Aim of the exercise:
Pictures stay out of the copy. Transcribe exactly, and only, the line with "This screenshot has width=1440, height=798." through the last line of the entries below.

Data to use:
......

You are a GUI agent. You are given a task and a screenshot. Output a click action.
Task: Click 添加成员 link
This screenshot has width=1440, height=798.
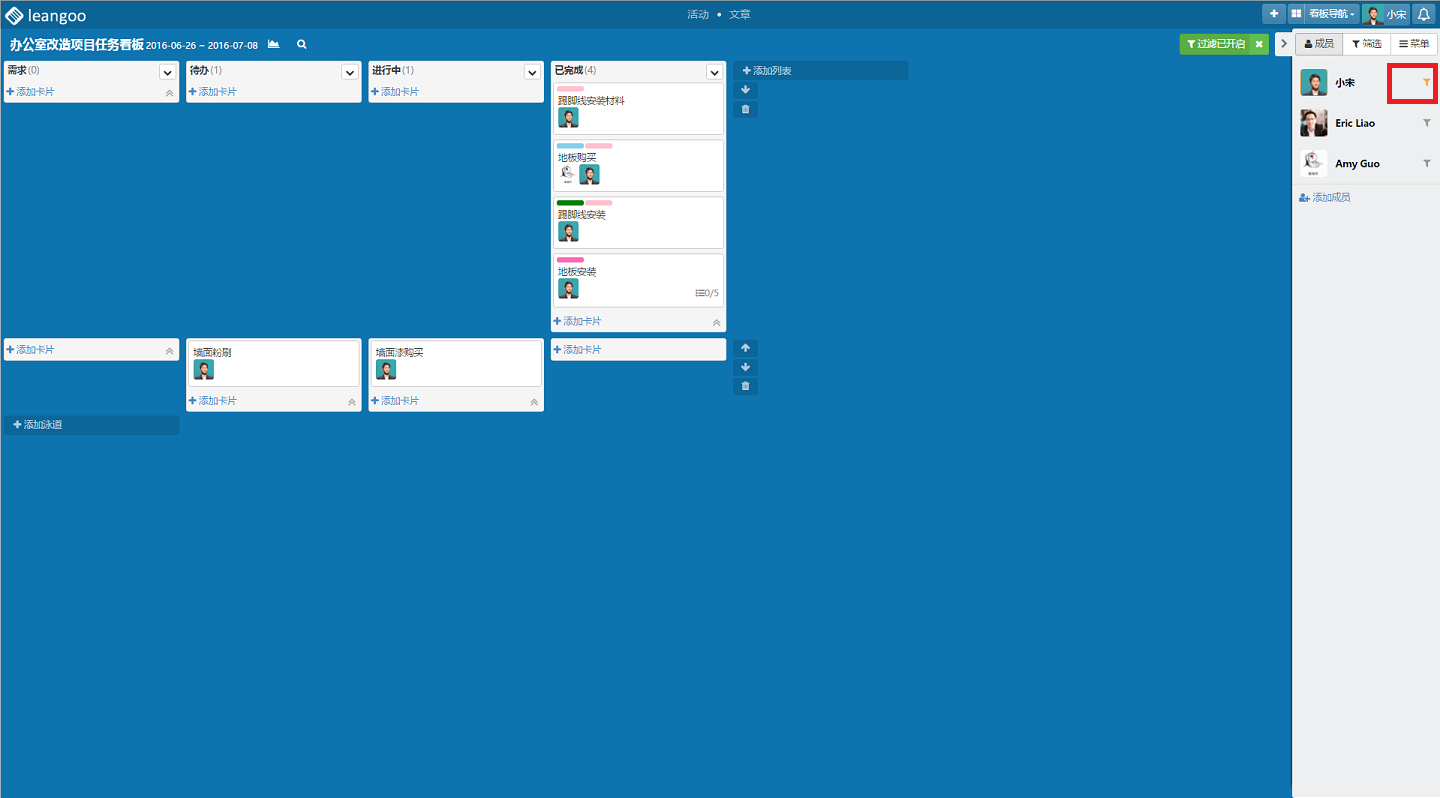pos(1325,198)
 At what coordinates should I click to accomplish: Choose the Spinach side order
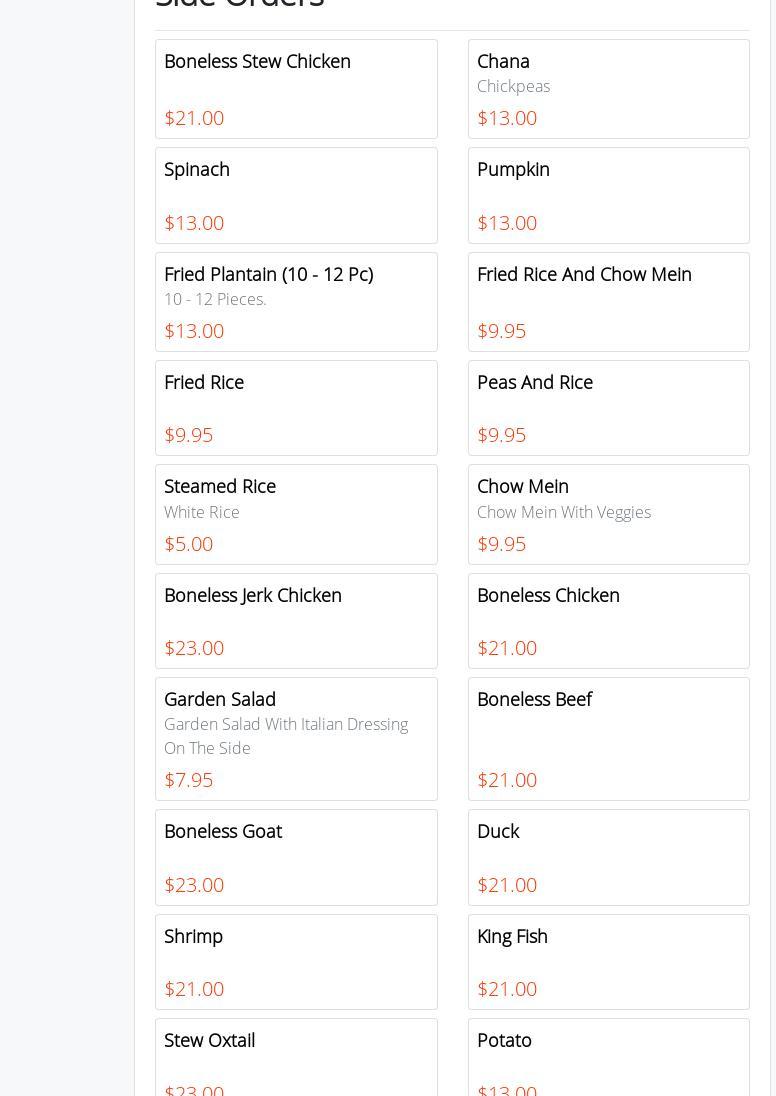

......

Answer for this exercise:
This screenshot has width=1440, height=798.
pos(1325,198)
 At what coordinates should I click to accomplish: Choose the Spinach side order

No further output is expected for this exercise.